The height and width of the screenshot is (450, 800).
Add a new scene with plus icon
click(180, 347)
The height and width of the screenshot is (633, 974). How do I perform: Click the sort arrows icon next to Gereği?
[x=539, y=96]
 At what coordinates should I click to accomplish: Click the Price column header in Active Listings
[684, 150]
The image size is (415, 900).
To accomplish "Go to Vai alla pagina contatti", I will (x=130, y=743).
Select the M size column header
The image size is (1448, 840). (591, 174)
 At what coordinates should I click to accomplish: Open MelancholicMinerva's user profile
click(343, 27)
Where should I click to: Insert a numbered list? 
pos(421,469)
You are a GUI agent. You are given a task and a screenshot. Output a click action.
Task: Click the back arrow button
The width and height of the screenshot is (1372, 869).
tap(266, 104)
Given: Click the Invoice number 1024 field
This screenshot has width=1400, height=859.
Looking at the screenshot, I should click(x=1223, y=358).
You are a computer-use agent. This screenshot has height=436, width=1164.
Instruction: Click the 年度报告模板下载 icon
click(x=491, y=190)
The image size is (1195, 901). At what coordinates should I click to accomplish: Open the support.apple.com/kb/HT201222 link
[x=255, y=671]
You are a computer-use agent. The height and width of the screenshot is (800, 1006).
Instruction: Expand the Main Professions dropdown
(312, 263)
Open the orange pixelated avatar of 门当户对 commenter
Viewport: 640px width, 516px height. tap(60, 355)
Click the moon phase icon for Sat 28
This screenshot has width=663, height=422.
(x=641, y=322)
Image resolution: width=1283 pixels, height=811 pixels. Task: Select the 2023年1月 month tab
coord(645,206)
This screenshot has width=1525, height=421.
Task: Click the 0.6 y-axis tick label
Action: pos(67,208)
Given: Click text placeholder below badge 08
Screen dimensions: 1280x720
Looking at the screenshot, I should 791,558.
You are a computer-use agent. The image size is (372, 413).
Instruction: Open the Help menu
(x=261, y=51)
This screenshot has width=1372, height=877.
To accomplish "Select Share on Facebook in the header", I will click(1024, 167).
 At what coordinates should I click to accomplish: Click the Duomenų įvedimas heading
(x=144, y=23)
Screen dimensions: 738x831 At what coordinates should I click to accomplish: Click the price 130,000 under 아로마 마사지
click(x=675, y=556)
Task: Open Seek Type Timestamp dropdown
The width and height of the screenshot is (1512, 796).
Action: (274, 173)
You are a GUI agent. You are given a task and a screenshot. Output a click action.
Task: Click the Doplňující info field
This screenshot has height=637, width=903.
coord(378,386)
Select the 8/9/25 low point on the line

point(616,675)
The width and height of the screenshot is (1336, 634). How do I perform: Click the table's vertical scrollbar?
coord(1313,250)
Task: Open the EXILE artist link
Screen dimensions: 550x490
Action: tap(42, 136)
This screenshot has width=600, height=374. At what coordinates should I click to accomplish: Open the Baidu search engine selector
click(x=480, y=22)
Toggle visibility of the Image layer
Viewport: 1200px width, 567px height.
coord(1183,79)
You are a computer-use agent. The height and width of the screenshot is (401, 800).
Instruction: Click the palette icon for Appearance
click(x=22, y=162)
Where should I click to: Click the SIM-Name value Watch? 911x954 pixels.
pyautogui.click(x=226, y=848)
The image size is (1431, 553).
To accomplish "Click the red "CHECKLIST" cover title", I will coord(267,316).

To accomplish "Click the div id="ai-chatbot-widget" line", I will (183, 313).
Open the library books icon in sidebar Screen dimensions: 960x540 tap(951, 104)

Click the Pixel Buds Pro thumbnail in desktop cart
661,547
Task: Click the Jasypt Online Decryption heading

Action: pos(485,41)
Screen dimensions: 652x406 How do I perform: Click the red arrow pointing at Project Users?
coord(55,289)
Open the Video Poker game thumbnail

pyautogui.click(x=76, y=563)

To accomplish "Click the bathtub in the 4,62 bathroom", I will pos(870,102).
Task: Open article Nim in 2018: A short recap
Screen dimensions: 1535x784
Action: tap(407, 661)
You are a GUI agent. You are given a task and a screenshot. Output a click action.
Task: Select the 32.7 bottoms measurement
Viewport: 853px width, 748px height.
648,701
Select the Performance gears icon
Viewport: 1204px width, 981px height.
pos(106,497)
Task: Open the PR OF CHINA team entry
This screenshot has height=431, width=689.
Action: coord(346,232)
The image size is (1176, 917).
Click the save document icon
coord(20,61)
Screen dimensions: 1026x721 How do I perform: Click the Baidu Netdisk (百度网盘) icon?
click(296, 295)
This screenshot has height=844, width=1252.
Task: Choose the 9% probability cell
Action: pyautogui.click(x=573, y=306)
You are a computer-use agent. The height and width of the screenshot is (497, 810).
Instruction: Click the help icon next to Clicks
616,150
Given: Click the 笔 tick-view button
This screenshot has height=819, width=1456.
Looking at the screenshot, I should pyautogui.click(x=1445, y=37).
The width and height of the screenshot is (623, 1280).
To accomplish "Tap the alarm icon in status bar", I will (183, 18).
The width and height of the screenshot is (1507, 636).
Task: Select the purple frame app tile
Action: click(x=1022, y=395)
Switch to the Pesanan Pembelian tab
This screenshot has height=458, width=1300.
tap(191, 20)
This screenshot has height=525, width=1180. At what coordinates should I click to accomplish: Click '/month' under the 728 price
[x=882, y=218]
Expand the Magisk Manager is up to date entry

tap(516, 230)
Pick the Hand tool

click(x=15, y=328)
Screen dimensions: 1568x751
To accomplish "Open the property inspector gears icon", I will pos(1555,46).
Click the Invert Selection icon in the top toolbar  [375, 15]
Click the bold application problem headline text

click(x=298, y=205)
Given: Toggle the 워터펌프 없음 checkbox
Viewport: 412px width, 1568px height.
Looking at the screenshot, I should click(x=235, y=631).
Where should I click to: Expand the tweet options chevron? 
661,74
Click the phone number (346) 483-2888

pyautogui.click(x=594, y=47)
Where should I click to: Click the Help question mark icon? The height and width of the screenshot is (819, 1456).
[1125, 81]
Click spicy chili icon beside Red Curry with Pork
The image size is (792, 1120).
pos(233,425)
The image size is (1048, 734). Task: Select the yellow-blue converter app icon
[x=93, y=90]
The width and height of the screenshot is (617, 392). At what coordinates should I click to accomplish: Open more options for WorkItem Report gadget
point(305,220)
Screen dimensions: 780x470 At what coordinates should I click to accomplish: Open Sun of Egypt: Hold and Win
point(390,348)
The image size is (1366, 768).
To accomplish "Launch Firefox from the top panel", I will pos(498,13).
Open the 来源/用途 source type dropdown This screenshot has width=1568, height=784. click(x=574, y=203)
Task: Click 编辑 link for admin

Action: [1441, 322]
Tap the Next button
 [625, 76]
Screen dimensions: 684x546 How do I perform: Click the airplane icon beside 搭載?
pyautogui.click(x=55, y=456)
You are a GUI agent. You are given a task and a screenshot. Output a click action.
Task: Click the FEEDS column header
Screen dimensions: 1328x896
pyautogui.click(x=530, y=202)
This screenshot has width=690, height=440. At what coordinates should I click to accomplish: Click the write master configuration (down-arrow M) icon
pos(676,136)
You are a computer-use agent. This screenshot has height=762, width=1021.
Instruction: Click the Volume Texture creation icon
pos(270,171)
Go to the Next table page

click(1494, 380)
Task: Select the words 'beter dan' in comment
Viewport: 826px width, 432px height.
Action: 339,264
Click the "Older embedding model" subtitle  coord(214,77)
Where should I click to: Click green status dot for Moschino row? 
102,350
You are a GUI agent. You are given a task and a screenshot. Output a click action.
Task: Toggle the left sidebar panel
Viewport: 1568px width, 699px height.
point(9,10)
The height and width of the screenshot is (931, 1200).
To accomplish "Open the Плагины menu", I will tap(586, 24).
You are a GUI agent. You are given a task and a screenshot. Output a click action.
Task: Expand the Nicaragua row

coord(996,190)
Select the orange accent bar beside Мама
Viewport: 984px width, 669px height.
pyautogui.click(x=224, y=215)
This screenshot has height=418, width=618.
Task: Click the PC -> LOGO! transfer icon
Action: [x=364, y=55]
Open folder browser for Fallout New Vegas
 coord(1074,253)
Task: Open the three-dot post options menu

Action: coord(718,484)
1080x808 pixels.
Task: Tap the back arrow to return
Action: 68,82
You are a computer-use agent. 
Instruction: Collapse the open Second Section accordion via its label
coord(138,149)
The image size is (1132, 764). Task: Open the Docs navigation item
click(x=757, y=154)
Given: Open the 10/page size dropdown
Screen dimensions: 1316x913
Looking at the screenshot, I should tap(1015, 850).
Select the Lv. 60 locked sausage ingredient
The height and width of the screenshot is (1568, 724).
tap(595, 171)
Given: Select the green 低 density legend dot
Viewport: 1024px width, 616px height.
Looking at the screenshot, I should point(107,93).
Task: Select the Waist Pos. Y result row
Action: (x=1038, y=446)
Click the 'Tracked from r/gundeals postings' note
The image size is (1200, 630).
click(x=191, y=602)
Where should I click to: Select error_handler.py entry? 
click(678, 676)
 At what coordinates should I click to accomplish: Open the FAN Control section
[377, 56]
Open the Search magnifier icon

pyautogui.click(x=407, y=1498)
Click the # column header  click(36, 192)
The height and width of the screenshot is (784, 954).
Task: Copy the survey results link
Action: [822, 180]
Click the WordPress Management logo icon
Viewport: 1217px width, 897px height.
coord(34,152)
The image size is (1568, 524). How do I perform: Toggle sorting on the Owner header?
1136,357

--*--

Work through the data and report how many of its lines hold the word "panel", giving only the figure.

2